Toxicity can also occur in the setting of subarachnoid injection during high spinal anesthesia. These effects include: paresthesia, paralysis, apnea, hypoventilation, fecal incontinence, and urinary incontinence. Additionally, bupivacaine can cause chondrolysis after continuous infusion into a joint space.

Bupivacaine has caused several deaths when the epidural anaesthetic has been administered intravenously accidentally.

===Treatment of overdose===

Animal evidence indicates intralipid, a commonly available intravenous lipid emulsion, can be effective in treating severe cardiotoxicity secondary to local anaesthetic overdose, and human case reports of successful use in this way. Plans to publicize this treatment more widely have been published.

===Pregnancy and lactation===
Bupivacaine crosses the placenta and is a pregnancy category C drug.
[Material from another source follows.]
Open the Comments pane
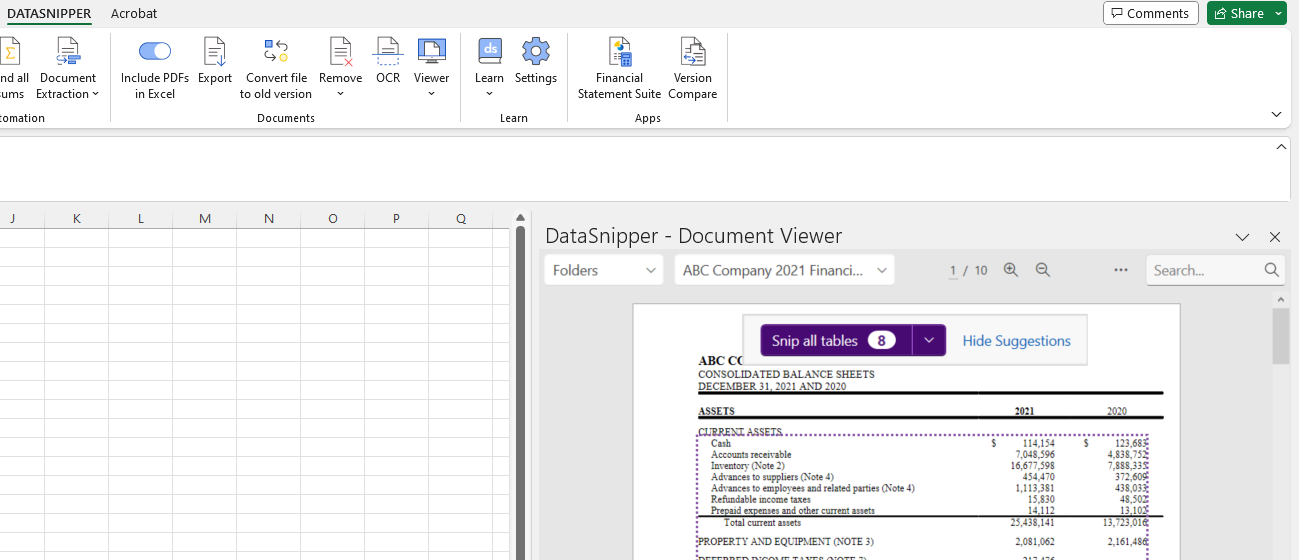Viewport: 1299px width, 560px height. coord(1150,13)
However, it is approved for use at term in obstetrical anesthesia. Bupivacaine is excreted in breast milk. Risks of stopping breast feeding versus stopping bupivacaine should be discussed with the patient.

===Postarthroscopic glenohumeral chondrolysis===
Bupivacaine is toxic to cartilage and its intra-articular infusions may lead to postarthroscopic glenohumeral chondrolysis.

==Pharmacology==
===Pharmacodynamics===
Bupivacaine binds to the intracellular portion of voltage-gated sodium channels and blocks sodium influx into nerve cells, which prevents depolarization. Without depolarization, no initiation or conduction of a pain signal can occur.

===Pharmacokinetics===
The rate of systemic absorption of bupivacaine and other local anesthetics is dependent upon the dose and concentration of drug administered, the route of administration, the vascularity of the administration site, and the presence or absence of epinephrine in the preparation.
- Onset of action (route and dose-dependent): 1–17 min
- Duration of action (route and dose-dependent): 2–9 hr
- Half life: neonates, 8.1 hr, adults: 2.7 hr
- Time to peak plasma concentration (for peripheral, epidural, or caudal block): 30–45 min
- Protein binding: about 95%
- Metabolism: hepatic
- Excretion: renal (6% unchanged)

==Chemical structure==
Like lidocaine, bupivacaine is an amino-amide anesthetic; the aromatic head and the hydrocarbon chain are linked by an amide bond rather than an ester as in earlier local anesthetics. As a result, the amino-amide anesthetics are more stable and less likely to cause allergic reactions. Unlike lidocaine, the terminal amino portion of bupivacaine (as well as mepivacaine, ropivacaine, and levobupivacaine) is contained within a piperidine ring; these agents are known as pipecholyl xylidines.

== Society and culture ==
=== Legal status ===
On 17 September 2020, the Committee for Medicinal Products for Human Use (CHMP) of the European Medicines Agency (EMA) adopted a positive opinion, recommending the granting of a marketing authorization for the medicinal product Exparel, intended for the treatment of post-operative pain. The applicant for this medicinal product is Pacira Ireland Limited. Exparel liposomal was approved for medical use in the European Union in November 2020.

=== Economics ===
Bupivacaine is available as a generic medication.

==Research==
Levobupivacaine is the (S)-(–)-enantiomer of bupivacaine, with a longer duration of action, producing less vasodilation. A biodegradable, controlled-release drug delivery system for postsurgical use is being developed as of 2010.